You get more radiation from eating a BANANA than you do from living next door to a nuclear power plant. And while on the subject, I used to think that these people were simply "NIMBY's", the age old Not In My Back Yard type of folks. But these people aren't NIMBY's, These people are BANANAS! Build Almost Nothing Anywhere Near Anything. They are flat out anti-progress and they do it in the nicest way "we're trying to help".
I say BULLSHIT! You have three choices: Nuclear Power, Agrarian Society, Global Warming. Pick one.
Good security is based upon reality and common sense. Common sense is a function of having common knowledge.
Or we could go back to trying to do nuclear powered aircraft. This image depicts a single prototype engine--its resting place is in southern Idaho.
We're all hypocrites. We all have hidden parts, it's the contrast between them that make us more a hypocrite than others
Transmission loss over long distances is only a problem with AC. Transmitting electricity as DC at high voltages reduces the loss. Here's a page on using DC in Data centers: Edison's Revenge: Will DC power rise again?.
FalconShould there be a Law?
Data centres emit absolutely no carbon. Zero.
Electricity generation *can*, but it doesn't need to. The simple fact is that we can generate electricity without any carbon emissions with hydroelectric where available and nuclear where not. There's no justifiable reason to attribute carbon emissions from a coal fired plant to it's clients; alternatives are available, but regulators have dropped the ball in allowing coal to be used.
I think you have made some interesting points.
However, I think the major issue is this: The people who design datacenters are some of the smartest people in the world. They've certainly thought about the issues. They know the cost of electricity.
They know that Intel is delivering 45 nanometer CPU designs. They know that Intel is working on 32 nanometer CPUs, and that there will eventually be 22 nanometer processors, for delivery in 8 years. Each new processor architecture uses less power. So, the problem will solve itself, to some degree.

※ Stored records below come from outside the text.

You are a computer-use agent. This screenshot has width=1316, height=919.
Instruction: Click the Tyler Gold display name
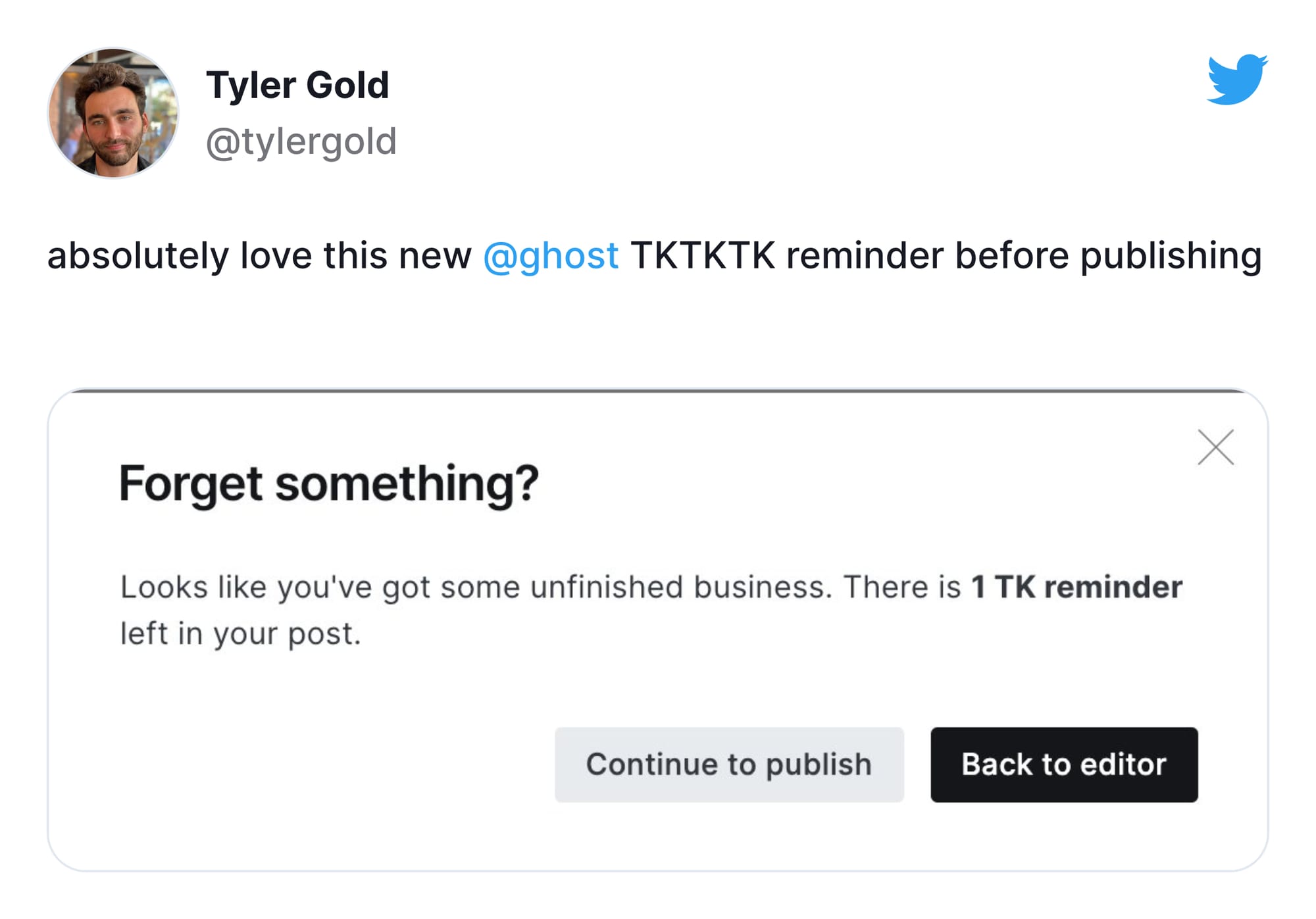click(297, 86)
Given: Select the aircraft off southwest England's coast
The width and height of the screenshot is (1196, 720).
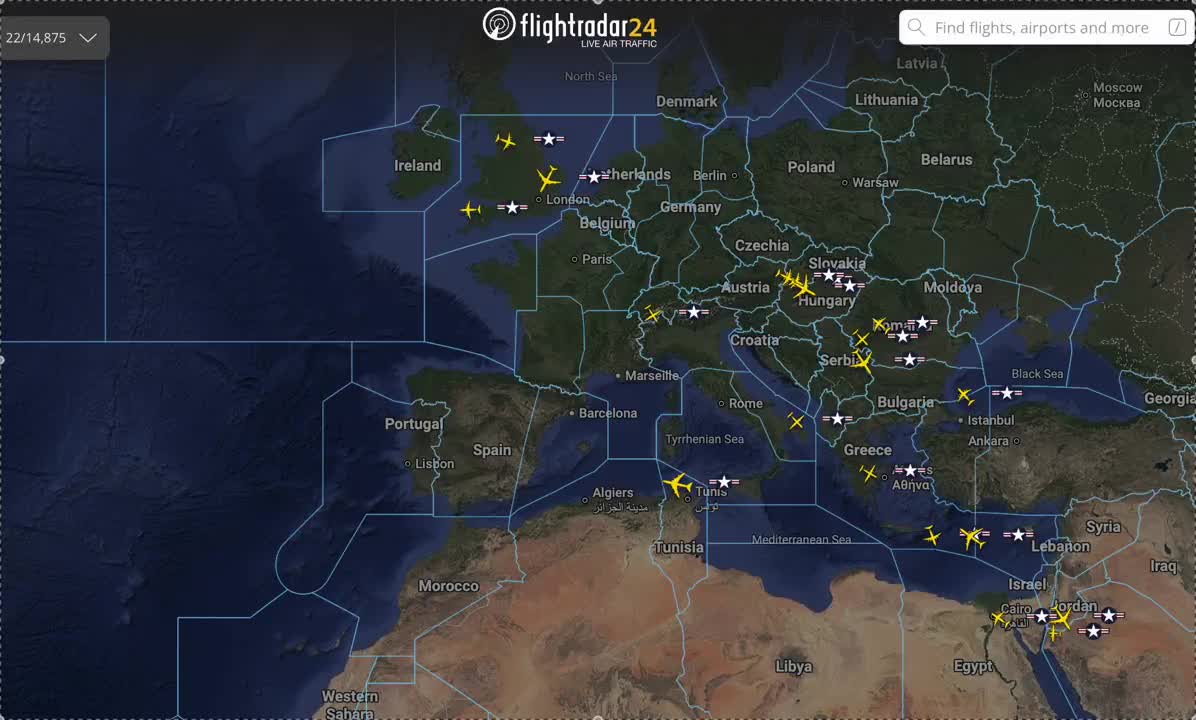Looking at the screenshot, I should (x=470, y=209).
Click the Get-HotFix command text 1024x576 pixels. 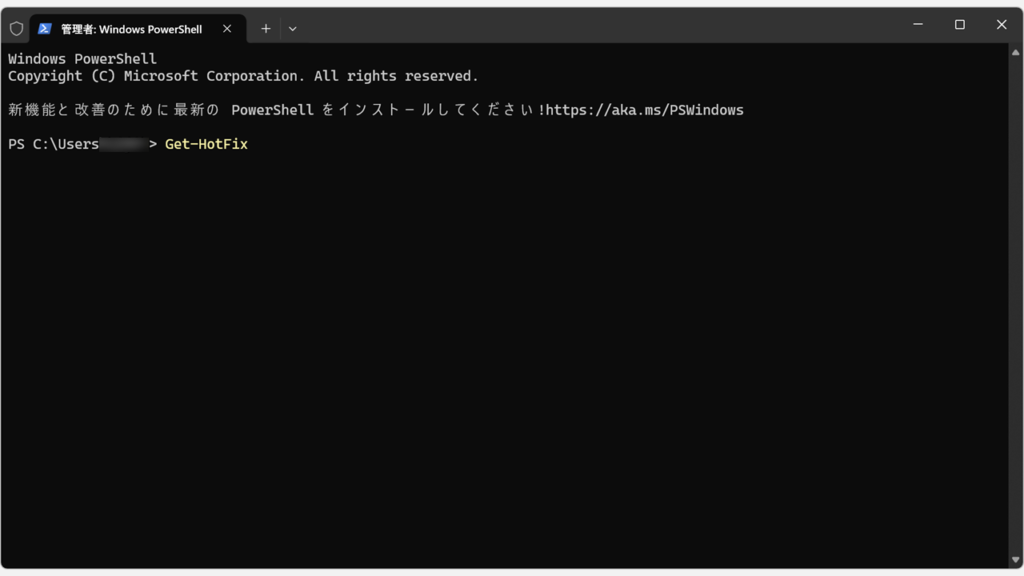[x=205, y=143]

The article in the New York Times is ignorant, meant for ignorant readers who don't know any better. Maybe someone took money; maybe the NYT article is really a public relations stunt, a way for McKinsey & Company to attract as clients managers who have little technical experience.
A lot of people who talk about being "green", are people who are green in the sense of having little experience.
With a properly designed power supply, it can be done with over 90% efficiency, possibly even more.
Furthermore, newer data centers tend to be wired with DC power, so that there is only AC/DC conversion at the UPS. DC/DC conversion can be made even more efficient.
Contrast this with running a gasoline engine, which is about 20% efficient.
There is no technology in existance that can provide all of the USA's electricity without carbon, except for nuclear. Things like wind and solar can only provide about 10-15% of the USA's current demand because they only work when the sun shines and the wind blows.
Anyway, 80% emission reductions by 2050 would require that the USA give up a bunch of things, like cars, air conditioning, TV, hair dryers, air planes, buses, and computers. That is because the presidential candidate likes to toss out pleasant figures like 80 by 50 without consideration of reality.
Population growth makes 80 by 50 impossible without a transforming technology like a nuclear powered economy with hydrogen transportation and storage of energy. It's not impossible to achieve, but politicians only like to talk about happy, fuzzy goals absent concrete plans to achieve them or admiting that they are extremely expensive.